Items from a dataset:
################

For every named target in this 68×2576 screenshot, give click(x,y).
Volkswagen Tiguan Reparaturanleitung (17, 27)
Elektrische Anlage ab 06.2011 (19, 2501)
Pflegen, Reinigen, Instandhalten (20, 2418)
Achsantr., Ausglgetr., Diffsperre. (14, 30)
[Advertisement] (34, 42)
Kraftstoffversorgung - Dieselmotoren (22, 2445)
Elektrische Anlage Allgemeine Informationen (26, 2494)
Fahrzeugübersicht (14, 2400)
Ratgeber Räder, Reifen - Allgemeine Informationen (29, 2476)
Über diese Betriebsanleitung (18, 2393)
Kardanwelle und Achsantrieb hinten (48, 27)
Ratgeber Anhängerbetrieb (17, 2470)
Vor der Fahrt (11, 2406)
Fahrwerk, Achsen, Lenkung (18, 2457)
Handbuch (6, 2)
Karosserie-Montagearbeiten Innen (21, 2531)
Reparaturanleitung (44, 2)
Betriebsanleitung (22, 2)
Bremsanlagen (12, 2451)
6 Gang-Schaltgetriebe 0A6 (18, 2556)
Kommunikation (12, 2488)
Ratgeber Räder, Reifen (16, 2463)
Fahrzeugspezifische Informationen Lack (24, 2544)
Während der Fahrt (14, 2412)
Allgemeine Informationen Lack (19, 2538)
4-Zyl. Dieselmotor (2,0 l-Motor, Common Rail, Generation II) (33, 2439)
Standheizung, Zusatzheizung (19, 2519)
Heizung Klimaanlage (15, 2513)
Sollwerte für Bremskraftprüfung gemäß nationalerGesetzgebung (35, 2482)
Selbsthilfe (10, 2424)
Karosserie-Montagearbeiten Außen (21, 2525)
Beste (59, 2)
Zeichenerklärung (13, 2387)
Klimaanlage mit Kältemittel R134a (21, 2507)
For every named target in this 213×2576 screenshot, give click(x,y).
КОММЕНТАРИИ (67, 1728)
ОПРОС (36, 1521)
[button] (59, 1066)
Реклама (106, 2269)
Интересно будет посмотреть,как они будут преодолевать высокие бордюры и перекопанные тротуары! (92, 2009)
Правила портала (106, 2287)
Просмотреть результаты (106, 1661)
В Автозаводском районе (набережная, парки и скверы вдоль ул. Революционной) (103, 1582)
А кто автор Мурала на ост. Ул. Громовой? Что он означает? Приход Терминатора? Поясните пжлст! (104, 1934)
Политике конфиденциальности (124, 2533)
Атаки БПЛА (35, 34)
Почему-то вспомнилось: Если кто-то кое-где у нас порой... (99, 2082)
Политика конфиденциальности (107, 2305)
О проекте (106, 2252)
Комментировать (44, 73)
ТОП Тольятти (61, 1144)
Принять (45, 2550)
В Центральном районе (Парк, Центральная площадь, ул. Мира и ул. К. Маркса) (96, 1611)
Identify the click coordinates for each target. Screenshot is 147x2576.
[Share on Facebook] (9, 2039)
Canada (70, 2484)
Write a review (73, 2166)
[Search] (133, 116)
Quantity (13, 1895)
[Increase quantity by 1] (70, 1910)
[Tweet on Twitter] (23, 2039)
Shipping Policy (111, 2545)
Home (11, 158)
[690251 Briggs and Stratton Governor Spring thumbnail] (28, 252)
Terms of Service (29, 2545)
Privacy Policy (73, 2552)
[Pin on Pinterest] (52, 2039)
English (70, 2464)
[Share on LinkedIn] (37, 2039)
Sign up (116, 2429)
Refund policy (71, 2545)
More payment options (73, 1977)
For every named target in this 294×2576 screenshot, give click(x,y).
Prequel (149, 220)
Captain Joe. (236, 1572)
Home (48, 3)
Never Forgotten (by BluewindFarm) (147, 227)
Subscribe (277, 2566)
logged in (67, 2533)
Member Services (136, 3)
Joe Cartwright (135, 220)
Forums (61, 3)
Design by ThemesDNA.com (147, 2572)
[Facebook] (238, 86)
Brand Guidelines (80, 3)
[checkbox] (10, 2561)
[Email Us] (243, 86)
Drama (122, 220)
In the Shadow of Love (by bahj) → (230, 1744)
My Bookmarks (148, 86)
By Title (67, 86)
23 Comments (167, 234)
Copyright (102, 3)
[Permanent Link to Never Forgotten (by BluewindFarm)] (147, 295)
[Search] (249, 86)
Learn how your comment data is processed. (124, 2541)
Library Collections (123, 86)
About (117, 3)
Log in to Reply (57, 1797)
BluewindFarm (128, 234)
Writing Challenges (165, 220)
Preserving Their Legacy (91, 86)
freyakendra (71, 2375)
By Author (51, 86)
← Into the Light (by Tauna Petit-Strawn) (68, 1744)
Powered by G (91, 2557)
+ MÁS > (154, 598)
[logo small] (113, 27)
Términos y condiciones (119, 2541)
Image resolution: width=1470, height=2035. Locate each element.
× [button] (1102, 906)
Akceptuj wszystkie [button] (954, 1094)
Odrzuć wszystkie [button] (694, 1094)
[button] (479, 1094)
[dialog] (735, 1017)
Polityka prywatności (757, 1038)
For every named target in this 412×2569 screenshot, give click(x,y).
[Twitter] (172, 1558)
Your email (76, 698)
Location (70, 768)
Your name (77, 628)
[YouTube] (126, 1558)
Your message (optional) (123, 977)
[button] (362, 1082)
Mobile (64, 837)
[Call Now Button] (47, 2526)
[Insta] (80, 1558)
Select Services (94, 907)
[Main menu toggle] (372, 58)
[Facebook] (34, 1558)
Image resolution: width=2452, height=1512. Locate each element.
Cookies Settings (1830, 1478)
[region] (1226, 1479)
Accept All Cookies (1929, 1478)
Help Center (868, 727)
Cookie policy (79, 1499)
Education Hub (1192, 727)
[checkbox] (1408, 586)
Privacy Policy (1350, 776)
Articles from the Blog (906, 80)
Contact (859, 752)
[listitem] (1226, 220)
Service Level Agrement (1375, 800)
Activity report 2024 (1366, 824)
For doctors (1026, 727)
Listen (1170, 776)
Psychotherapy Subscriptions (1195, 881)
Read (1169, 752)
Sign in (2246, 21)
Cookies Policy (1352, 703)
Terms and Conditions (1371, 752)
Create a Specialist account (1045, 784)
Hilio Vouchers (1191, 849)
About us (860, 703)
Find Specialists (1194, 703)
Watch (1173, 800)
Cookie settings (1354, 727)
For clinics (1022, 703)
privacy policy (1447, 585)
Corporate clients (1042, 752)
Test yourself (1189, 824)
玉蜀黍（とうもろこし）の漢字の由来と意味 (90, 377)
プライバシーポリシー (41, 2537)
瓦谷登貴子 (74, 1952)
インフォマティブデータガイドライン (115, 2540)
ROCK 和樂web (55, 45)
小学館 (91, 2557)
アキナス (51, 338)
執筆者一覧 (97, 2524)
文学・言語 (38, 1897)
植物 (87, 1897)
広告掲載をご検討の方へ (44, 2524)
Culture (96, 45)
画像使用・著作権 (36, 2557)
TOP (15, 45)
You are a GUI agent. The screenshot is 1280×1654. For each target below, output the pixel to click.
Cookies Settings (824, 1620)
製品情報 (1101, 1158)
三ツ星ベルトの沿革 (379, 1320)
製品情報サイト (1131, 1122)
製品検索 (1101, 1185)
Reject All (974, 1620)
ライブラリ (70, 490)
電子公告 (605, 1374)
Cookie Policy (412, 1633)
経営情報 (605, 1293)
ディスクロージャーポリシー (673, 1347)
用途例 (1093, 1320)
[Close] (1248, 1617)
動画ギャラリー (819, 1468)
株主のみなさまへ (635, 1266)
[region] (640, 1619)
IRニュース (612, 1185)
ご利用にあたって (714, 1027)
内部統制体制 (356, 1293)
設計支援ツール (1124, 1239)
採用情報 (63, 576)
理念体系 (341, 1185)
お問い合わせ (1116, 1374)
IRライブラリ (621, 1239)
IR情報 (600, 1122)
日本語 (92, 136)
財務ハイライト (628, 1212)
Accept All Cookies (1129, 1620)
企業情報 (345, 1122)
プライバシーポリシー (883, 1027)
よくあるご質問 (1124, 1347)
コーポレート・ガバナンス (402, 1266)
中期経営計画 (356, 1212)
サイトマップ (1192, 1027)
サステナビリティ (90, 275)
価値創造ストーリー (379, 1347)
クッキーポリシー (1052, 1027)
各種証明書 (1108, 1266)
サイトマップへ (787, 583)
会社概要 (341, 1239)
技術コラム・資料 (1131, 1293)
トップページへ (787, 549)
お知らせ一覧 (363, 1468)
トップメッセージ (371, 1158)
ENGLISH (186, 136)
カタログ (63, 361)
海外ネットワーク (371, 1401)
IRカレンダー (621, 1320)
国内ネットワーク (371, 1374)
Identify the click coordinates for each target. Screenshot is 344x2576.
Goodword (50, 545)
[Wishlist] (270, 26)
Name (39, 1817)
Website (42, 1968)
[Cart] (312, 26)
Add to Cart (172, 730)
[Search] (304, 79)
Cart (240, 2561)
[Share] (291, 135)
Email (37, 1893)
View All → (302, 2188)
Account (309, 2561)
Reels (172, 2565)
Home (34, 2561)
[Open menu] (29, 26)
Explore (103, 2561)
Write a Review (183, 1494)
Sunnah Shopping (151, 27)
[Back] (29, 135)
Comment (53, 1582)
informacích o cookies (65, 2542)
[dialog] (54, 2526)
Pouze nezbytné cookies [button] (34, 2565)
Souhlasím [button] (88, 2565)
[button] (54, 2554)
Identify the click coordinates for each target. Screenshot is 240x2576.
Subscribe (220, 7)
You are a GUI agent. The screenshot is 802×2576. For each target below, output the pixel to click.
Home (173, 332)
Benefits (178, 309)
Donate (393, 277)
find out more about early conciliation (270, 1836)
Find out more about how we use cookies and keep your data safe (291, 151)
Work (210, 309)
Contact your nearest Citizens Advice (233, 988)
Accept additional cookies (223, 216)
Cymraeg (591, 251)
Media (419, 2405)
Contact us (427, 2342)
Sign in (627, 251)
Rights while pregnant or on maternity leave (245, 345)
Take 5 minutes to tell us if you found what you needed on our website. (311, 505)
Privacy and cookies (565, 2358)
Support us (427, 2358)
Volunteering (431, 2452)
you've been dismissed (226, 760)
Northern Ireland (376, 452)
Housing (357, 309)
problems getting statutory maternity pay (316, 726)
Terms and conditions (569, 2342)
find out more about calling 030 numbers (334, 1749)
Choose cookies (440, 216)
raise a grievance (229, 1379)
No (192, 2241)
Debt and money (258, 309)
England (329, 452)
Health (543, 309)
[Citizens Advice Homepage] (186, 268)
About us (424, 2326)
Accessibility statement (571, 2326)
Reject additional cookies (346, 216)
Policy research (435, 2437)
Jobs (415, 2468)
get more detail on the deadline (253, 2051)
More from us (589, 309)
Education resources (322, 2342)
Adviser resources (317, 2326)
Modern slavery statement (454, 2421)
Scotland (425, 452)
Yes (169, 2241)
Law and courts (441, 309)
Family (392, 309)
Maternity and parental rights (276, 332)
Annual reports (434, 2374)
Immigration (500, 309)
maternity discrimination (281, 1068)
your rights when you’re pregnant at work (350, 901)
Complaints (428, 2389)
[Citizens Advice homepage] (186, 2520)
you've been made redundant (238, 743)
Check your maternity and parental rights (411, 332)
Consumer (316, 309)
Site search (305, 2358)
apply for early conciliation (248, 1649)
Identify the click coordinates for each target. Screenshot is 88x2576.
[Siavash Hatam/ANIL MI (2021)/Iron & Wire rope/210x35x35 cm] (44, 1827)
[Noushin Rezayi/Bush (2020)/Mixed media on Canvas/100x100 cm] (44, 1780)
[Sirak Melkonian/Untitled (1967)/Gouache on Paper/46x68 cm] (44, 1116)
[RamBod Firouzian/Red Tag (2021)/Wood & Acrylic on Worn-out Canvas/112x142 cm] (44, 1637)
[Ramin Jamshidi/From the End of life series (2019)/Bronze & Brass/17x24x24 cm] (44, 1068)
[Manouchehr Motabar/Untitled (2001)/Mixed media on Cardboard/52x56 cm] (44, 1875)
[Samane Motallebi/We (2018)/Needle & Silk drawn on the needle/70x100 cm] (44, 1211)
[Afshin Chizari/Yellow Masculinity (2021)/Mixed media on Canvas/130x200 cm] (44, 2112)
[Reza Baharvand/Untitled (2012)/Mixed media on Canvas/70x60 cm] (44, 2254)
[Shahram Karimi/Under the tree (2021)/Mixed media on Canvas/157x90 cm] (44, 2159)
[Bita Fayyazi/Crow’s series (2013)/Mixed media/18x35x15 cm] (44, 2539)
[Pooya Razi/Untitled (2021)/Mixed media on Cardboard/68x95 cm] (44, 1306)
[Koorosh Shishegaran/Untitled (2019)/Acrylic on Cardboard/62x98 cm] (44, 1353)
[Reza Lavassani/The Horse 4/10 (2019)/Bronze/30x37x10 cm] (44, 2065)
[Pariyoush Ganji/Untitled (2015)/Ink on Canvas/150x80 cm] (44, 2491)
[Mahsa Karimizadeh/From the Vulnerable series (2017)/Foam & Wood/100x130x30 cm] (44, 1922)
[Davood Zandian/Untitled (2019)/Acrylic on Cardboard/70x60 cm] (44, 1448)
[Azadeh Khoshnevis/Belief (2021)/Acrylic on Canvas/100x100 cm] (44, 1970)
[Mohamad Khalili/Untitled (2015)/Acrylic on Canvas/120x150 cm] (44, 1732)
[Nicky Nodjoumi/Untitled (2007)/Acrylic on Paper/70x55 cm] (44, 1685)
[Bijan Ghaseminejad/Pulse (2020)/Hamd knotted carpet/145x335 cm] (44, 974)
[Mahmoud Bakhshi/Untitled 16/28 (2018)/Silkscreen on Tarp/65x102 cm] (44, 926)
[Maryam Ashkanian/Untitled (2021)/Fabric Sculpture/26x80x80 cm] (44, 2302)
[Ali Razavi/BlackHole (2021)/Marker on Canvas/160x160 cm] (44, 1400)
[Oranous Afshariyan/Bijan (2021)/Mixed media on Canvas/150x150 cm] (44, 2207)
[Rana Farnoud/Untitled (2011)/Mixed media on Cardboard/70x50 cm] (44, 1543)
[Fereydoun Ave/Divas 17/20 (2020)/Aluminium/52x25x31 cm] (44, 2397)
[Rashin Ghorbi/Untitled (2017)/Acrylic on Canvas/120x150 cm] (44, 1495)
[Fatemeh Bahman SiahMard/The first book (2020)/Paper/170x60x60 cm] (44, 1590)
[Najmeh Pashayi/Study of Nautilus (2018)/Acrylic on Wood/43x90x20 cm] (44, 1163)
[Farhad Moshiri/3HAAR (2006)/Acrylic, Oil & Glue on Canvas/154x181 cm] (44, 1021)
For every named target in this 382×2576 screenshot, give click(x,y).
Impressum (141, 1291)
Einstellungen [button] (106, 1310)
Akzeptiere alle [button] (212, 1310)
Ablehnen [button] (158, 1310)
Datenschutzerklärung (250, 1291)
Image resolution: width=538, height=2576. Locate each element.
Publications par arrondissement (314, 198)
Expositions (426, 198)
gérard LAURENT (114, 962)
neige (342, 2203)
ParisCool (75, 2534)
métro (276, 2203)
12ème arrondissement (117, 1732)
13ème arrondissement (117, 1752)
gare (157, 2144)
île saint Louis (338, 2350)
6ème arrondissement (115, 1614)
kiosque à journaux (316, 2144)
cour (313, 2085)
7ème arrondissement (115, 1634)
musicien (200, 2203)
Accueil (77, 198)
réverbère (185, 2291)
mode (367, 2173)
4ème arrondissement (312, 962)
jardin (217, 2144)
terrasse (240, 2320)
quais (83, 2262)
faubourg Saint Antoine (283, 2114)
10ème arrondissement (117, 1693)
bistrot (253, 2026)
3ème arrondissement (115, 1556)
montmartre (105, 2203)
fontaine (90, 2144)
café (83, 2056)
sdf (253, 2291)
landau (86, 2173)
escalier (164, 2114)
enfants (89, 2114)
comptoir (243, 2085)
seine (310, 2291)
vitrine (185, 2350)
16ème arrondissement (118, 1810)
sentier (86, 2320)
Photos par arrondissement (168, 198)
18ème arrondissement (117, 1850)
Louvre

################

### EXERCISE OBJECTIVE
Taking the line with "[button] (479, 1094)" as the first and the line with "Terms and Conditions (1371, 752)" as the last, retype that stretch of the data above exactly, with no other lines.

### TASK RESULT
[button] (479, 1094)
[dialog] (735, 1017)
Polityka prywatności (757, 1038)
For every named target in this 412×2569 screenshot, give click(x,y).
[Twitter] (172, 1558)
Your email (76, 698)
Location (70, 768)
Your name (77, 628)
[YouTube] (126, 1558)
Your message (optional) (123, 977)
[button] (362, 1082)
Mobile (64, 837)
[Call Now Button] (47, 2526)
[Insta] (80, 1558)
Select Services (94, 907)
[Main menu toggle] (372, 58)
[Facebook] (34, 1558)
Image resolution: width=2452, height=1512. Locate each element.
Cookies Settings (1830, 1478)
[region] (1226, 1479)
Accept All Cookies (1929, 1478)
Help Center (868, 727)
Cookie policy (79, 1499)
Education Hub (1192, 727)
[checkbox] (1408, 586)
Privacy Policy (1350, 776)
Articles from the Blog (906, 80)
Contact (859, 752)
[listitem] (1226, 220)
Service Level Agrement (1375, 800)
Activity report 2024 (1366, 824)
For doctors (1026, 727)
Listen (1170, 776)
Psychotherapy Subscriptions (1195, 881)
Read (1169, 752)
Sign in (2246, 21)
Cookies Policy (1352, 703)
Terms and Conditions (1371, 752)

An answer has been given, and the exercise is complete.